Kon Chau is a prime example of a hole in the wall. It looks like it was designed in 1988, when nearby homes in Souwesera doubled as stash houses for drug gangs, and hasn't changed since. For a long time its walls were all but bare. Only when it appeared in an Edible South Florida issue with a feature on dim sum did any sort of decoration appear on its walls.

Kon Chau became my favorite before the first tin of Har Gow was dropped during an early visit. Glancing around the dingy dining room I could see it satisfied the "I am the only non-Asian person here" benchmark.

A young Asian couple in their mid-20s sat down nearby, pulled out their own chopsticks and began to twist them together, as you would a high-end pool cue. The man grabbed the dim sum menu (there are no carts here) and began eying his options. His girlfriend shouted at him, snatched the paper out of his hands, jotted down everything she wanted and before the tea hit the table their food was already on the steamer.

I don't know any of the servers', managers' or owners' names here, but we all know each other, and exchange a smile and nod that welcomes me back on each visit.

Dim sum is hotly debated here. It may be due to the limited number of restaurants that offer it, or the large Jewish population along with the people who wish they lived anywhere with a sizable Chinatown. Chef Philip Ho opened about a year ago in Sunny Isles Beach and became a fast favorite. After all they have Xiao Long Bao -- soup dumplings or juicy buns -- which can mean a cult-like following.
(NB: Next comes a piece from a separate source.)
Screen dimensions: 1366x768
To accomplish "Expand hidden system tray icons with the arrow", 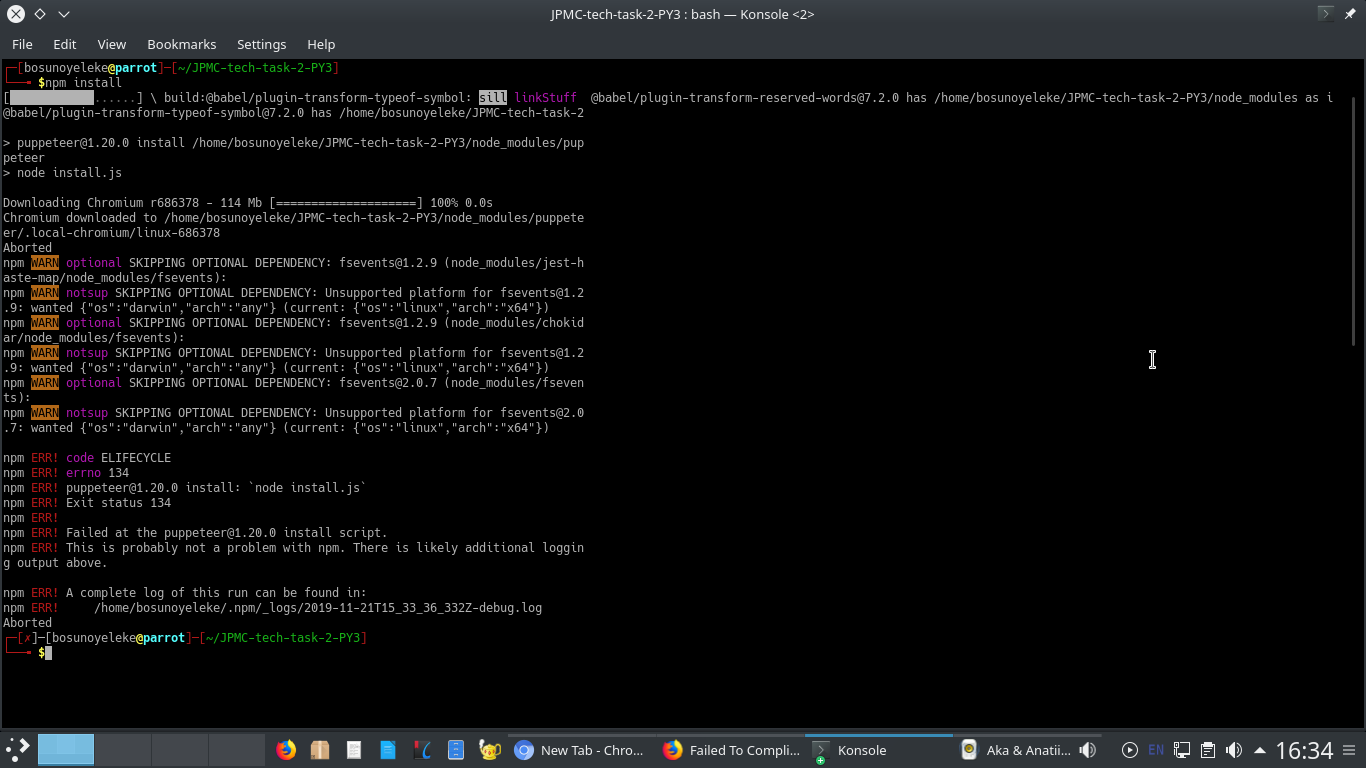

Philip Ho is too much of an event. It's too far a drive, and I have to eat everything they have. I have to. Kon Chau is a quick fix. It's a fast lunch with a friend. It's a bowl of duck noodle soup with teaspoonful of chili oil and a pair of Char Siu Bao to rid the ills of a late night. It's a quiet three item, hour-long lunch with a good magazine you read back to front to forget about the week behind or the one ahead.

It's also chili crab and chive flowers, which lack the gimmicks and surpass any taste you'll find just down the road at Tropical Chinese.